Details
owner:
Kaiser Permanente
Energy Consultant:
Charge Bliss
LOCATION:
Richmond, CA
SIZE:
250-kilowatt solar panel installation
COMPLETION DATE:
2018
Kaiser Permanente (KP), the nation’s largest integrated healthcare system and first to achieve carbon neutrality (in 2020). Towards this, KP has been exploring the use of renewable microgrids, a groundbreaking step towards providing cleaner energy generation and reducing consumption.
Kaiser Richmond Medical Center is the first hospital in California to implement a renewable energy-fueled microgrid – an energy system that collects, stores, and releases energy on demand. The California Energy Commission’s Electric Program Investment Charge (EPIC) program, provided a $4.77 million grant to fund this project.
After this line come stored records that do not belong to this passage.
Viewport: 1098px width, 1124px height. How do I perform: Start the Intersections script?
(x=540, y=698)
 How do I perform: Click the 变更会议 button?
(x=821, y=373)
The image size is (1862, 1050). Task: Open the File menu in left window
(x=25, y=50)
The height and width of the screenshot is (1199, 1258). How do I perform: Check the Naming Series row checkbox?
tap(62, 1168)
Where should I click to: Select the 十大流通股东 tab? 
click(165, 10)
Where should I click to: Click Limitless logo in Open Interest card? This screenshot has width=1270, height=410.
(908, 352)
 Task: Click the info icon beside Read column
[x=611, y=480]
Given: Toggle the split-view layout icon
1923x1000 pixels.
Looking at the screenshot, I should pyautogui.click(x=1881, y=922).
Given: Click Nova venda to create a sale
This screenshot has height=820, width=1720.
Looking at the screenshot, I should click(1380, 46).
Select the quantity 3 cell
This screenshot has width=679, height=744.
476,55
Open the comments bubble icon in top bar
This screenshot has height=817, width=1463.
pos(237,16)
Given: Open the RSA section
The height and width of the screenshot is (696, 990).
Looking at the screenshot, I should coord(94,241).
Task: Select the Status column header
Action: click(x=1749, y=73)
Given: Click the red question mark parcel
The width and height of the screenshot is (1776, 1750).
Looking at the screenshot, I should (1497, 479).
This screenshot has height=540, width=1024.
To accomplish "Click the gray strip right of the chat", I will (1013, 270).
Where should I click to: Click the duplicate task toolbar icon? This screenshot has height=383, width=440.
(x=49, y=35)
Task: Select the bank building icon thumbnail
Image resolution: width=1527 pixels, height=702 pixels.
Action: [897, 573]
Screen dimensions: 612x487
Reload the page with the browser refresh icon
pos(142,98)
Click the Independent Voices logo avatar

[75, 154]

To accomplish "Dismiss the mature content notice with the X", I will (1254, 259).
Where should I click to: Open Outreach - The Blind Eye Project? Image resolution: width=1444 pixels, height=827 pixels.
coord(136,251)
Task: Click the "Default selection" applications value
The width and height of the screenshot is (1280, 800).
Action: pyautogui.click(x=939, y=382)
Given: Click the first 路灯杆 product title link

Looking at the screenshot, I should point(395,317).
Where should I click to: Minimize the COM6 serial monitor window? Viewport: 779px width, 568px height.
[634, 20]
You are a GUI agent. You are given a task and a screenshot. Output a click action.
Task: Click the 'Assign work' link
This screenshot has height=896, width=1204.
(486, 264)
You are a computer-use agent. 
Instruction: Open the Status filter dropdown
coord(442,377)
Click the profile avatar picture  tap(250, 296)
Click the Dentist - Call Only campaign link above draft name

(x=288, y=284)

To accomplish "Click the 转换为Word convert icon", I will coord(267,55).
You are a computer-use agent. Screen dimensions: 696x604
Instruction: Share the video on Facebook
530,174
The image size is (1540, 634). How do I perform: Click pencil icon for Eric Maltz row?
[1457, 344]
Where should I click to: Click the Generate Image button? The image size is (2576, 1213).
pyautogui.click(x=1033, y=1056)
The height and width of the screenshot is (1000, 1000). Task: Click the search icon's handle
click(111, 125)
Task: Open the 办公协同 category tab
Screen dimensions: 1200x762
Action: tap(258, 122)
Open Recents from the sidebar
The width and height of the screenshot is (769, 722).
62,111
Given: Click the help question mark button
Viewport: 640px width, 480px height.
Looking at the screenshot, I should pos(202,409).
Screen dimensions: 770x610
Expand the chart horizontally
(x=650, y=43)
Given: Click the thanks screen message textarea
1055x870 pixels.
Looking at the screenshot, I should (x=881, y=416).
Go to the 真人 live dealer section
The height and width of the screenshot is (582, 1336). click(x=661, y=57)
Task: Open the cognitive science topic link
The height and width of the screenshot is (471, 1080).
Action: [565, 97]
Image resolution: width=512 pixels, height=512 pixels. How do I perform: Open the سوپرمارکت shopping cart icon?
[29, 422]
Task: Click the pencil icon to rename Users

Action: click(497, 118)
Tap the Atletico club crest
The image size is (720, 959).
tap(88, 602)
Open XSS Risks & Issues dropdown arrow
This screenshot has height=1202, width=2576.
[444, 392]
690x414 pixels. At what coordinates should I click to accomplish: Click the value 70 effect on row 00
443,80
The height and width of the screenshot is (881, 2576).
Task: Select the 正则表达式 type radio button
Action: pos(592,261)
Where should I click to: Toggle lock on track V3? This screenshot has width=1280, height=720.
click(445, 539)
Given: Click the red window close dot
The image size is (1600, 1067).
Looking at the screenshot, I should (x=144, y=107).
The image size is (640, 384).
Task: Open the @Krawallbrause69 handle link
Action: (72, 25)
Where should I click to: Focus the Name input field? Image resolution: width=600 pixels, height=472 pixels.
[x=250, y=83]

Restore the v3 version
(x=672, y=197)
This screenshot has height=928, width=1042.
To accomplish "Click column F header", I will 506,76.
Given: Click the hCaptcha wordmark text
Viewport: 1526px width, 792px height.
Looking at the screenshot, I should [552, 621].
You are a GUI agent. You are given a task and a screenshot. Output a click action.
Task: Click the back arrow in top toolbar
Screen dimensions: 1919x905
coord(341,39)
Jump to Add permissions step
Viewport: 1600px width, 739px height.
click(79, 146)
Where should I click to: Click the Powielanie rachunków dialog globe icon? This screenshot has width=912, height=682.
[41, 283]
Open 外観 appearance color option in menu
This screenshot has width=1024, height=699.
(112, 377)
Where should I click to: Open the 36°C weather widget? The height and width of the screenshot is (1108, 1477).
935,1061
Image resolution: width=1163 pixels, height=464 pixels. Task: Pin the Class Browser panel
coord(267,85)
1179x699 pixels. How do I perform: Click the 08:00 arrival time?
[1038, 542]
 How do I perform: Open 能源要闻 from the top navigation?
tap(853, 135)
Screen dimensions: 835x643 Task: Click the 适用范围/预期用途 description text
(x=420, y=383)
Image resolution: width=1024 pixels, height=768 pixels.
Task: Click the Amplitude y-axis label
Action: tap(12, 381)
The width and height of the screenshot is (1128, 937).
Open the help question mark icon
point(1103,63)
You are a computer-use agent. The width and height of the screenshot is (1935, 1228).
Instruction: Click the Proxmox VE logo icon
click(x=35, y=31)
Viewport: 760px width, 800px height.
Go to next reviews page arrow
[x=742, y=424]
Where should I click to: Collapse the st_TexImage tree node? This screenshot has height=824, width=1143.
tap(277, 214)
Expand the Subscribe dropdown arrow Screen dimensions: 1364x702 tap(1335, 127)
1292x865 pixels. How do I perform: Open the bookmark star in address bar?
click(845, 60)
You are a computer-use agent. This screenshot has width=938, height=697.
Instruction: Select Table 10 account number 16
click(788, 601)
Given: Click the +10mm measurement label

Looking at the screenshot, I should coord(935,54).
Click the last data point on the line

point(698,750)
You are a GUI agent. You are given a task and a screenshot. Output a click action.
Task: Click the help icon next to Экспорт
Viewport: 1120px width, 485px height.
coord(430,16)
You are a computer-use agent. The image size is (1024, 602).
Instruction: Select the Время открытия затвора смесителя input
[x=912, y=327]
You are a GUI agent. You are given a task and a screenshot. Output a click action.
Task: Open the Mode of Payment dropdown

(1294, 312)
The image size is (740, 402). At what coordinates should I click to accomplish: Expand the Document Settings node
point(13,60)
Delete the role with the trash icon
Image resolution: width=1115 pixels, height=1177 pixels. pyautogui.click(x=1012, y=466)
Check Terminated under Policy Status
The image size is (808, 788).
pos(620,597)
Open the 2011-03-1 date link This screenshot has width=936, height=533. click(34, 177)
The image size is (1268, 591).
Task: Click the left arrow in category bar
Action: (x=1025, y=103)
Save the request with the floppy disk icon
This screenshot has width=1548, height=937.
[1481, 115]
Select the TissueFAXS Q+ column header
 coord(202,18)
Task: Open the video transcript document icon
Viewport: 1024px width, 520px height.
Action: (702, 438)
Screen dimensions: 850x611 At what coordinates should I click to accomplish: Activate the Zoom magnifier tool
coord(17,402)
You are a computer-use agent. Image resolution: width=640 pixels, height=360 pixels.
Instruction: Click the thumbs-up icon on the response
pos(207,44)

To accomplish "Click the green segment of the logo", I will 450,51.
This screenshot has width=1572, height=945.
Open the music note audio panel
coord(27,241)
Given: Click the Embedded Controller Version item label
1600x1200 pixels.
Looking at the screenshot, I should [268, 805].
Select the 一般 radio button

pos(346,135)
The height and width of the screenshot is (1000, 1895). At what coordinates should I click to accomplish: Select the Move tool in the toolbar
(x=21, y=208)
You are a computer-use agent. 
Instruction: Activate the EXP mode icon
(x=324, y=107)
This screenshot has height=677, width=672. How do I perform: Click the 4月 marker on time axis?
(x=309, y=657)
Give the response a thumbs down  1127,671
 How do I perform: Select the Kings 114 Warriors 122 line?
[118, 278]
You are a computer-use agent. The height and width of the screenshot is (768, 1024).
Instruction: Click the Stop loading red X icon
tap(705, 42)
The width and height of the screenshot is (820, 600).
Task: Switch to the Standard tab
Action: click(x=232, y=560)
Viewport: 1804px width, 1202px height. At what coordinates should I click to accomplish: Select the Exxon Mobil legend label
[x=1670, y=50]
Mazzetti worked directly with Charge Bliss, the primary energy consultant and developer, to design and engineer the microgrid.
KP Richmond Medical Center’s microgrid is a 250-kilowatt solar panel, installed atop the center’s 5-level parking garage. The microgrid supplements the hospital’s electrical demand with cleaner energy, augmenting energy loads at peak hours, offsetting the need for power from the grid, and reducing consumption by at least 365,000 kilowatt-hours annually. The microgrid is able to store one megawatt-hour of energy in batteries, and, if a power outage were to occur, the microgrid will furnish power to the 50-bed acute care facility, allowing the hospital to operate as an “island” (supporting critical systems for up to three hours).
This project further demonstrates KP’s commitment to influence innovative change, providing cleaner solutions while positively impacting its bottom line. It’s also a potential model for future healthcare infrastructure and the benefits of “islanding” as a reliable back-up power source. Given unpredictable climatic events, often resulting in mass power outages, the priority of alternative, local power sources increases. Pending the performance of this project, the Office of Statewide Health Planning and Development (OSHPD) will evaluate and determine feasibility to allow microgrids for other hospitals in California.